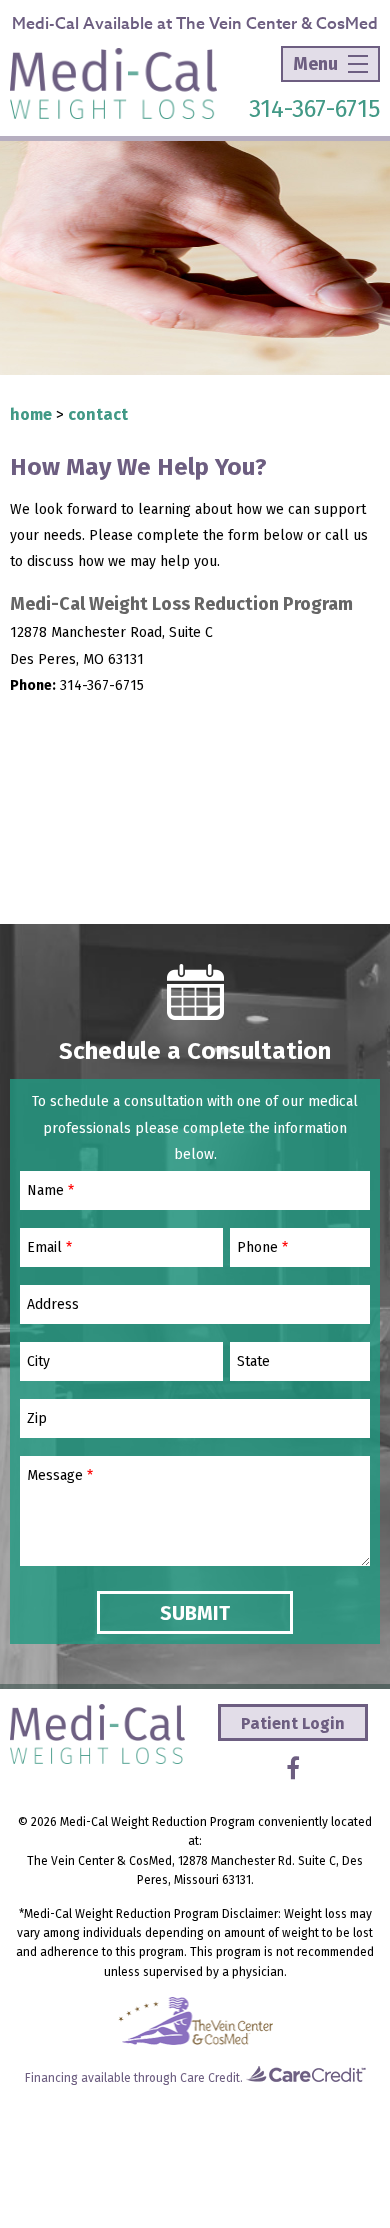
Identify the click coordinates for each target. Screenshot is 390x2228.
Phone (262, 1248)
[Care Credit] (306, 2078)
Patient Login (293, 1723)
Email (49, 1248)
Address (53, 1305)
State (253, 1362)
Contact (98, 414)
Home (31, 414)
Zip (37, 1419)
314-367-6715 (314, 109)
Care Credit (210, 2078)
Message (60, 1476)
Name (50, 1191)
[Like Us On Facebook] (293, 1769)
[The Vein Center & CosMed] (195, 2041)
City (38, 1362)
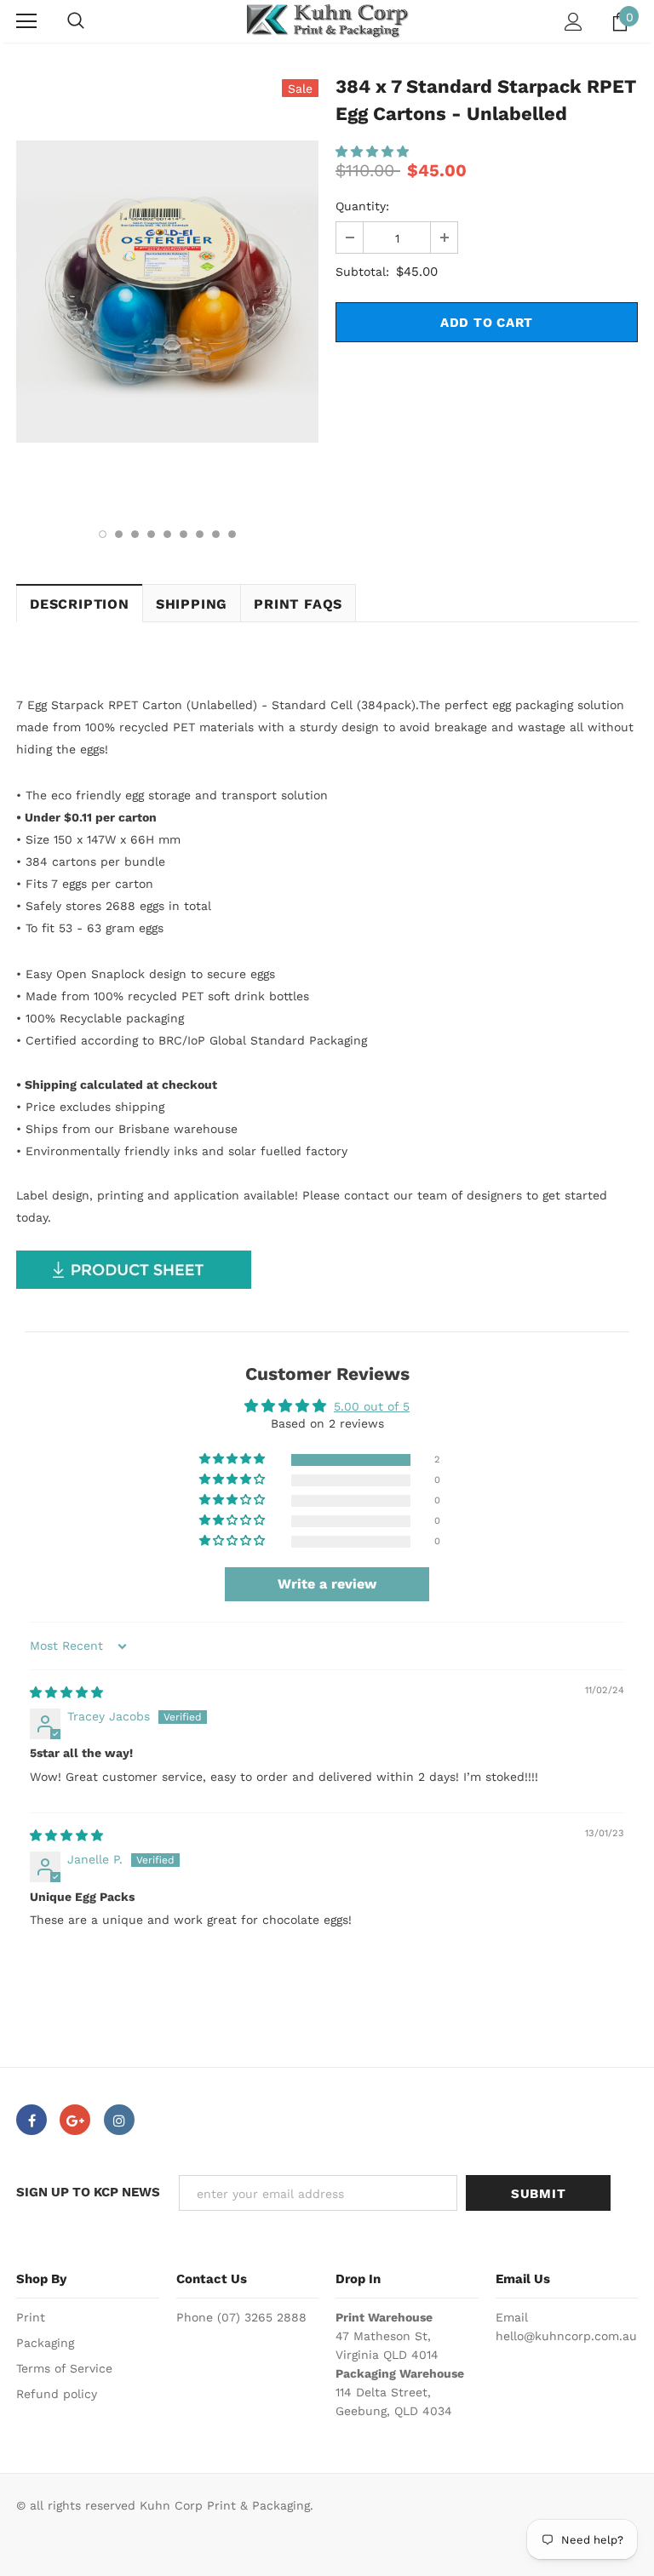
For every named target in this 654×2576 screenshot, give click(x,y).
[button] (372, 151)
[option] (167, 291)
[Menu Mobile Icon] (26, 21)
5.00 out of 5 (372, 1406)
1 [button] (102, 534)
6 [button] (183, 534)
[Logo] (327, 21)
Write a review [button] (327, 1584)
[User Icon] (573, 22)
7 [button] (200, 534)
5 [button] (167, 534)
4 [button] (151, 534)
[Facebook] (31, 2119)
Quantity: (362, 206)
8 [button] (216, 534)
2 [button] (119, 534)
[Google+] (75, 2119)
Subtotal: (362, 271)
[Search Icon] (75, 21)
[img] (66, 1692)
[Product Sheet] (133, 1268)
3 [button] (135, 534)
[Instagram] (119, 2119)
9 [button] (232, 534)
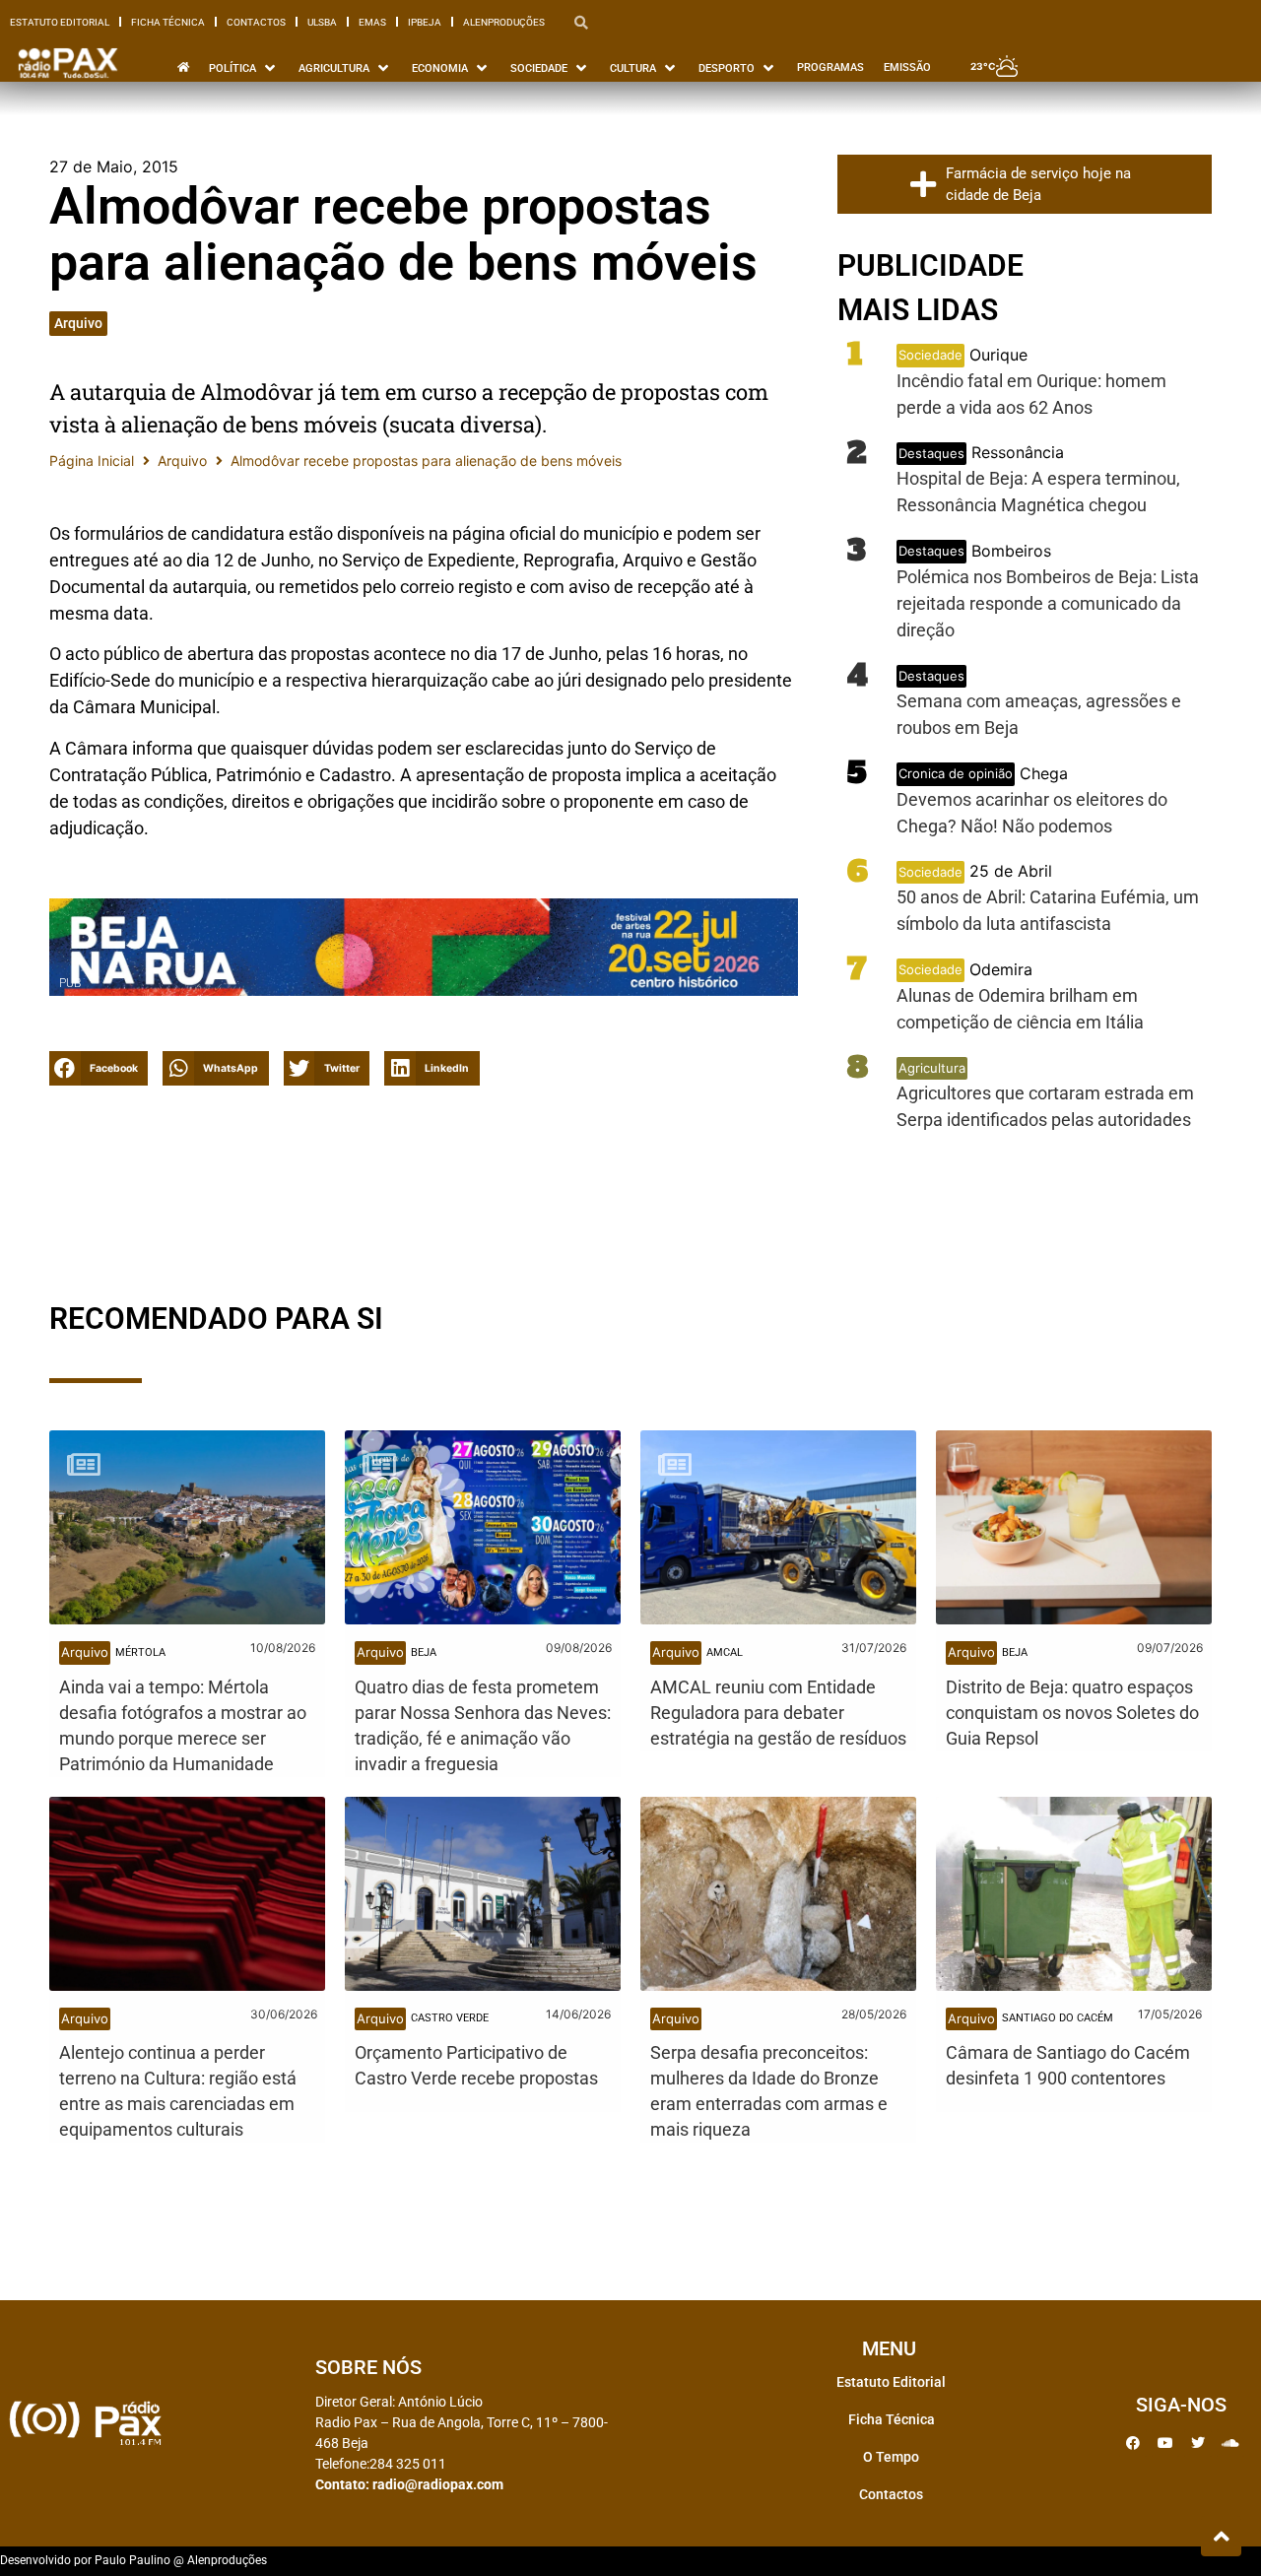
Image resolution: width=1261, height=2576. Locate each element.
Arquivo (78, 323)
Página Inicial (91, 460)
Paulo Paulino (132, 2560)
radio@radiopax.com (437, 2484)
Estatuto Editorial (59, 22)
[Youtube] (1165, 2443)
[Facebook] (1133, 2443)
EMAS (372, 22)
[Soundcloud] (1230, 2443)
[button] (98, 1068)
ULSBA (322, 22)
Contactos (256, 22)
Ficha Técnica (168, 22)
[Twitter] (1198, 2443)
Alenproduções (504, 22)
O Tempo (891, 2457)
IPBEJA (424, 22)
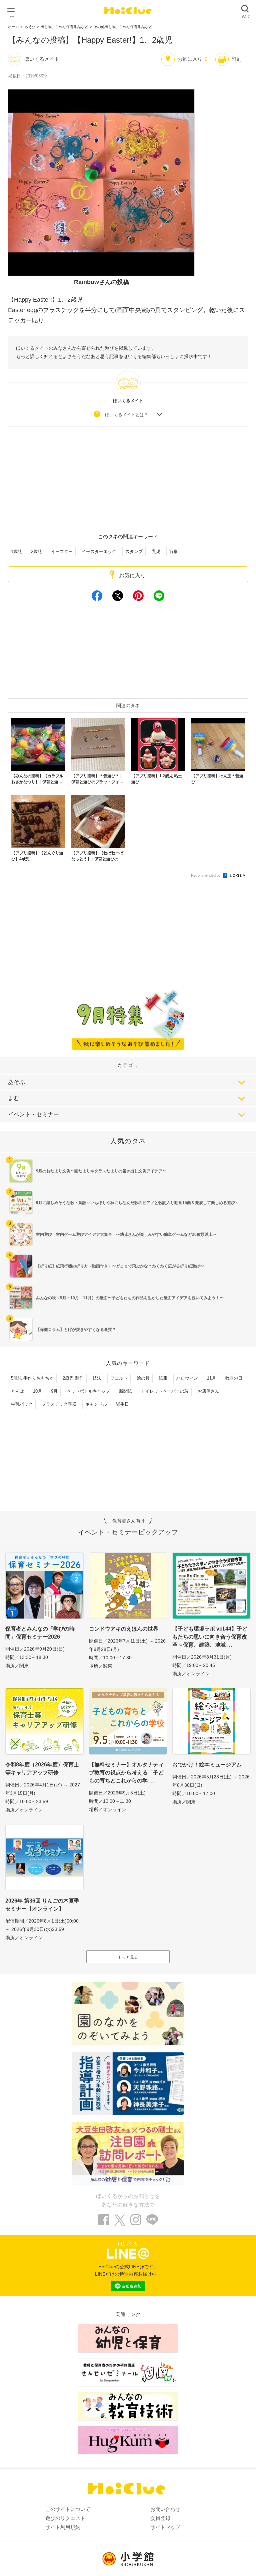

---

Task description: The lines to be transcribed are those from the first line of the data above through the line holding "City (38, 1362)", inclusive; copy them exactly and only, leaving out the pictures.

Exercise result:
Identify the click coordinates for each target. Screenshot is 390x2228.
Phone (262, 1248)
[Care Credit] (306, 2078)
Patient Login (293, 1723)
Email (49, 1248)
Address (53, 1305)
State (253, 1362)
Contact (98, 414)
Home (31, 414)
Zip (37, 1419)
314-367-6715 (314, 109)
Care Credit (210, 2078)
Message (60, 1476)
Name (50, 1191)
[Like Us On Facebook] (293, 1769)
[The Vein Center & CosMed] (195, 2041)
City (38, 1362)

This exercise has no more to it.